This is why browser vulnerabilities sit awkwardly between endpoint security and identity security. The browser is both an application and a session broker. Treating it like any other desktop app misses the amount of authority users now exercise through tabs.
On Windows, Chrome also competes and coexists with Edge, which is built on Chromium. This particular CVE is listed for Google Chrome, and administrators should not automatically assume the same version number or patch state applies to Edge. But Chromium vulnerabilities often matter beyond Chrome because the underlying codebase is shared across browsers and embedded web surfaces.
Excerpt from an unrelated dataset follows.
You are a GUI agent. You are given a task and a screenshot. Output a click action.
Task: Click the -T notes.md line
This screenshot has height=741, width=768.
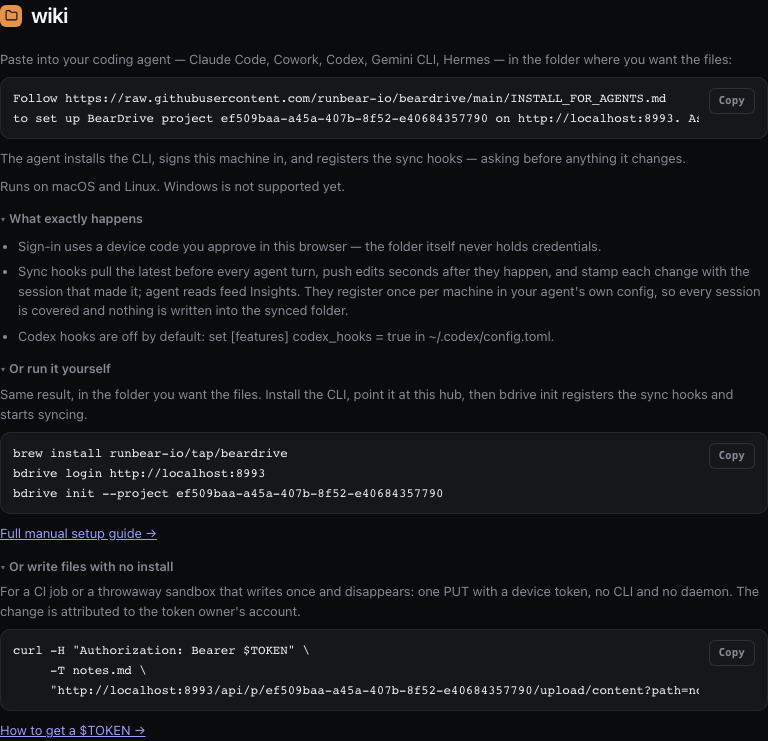[98, 670]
That does not mean every Chromium-based product is instantly vulnerable in the same way. Vendors may ship different branches, disable features, carry patches separately, or expose code paths differently. It does mean admins should check not only Chrome but also Chromium-derived browsers and applications that embed Chromium components where those products publish their own advisories.
For home users, the guidance is less glamorous but just as important. Open Chrome’s About page, let it check for updates, and relaunch. A browser that has downloaded a fix but has not restarted is still running old code.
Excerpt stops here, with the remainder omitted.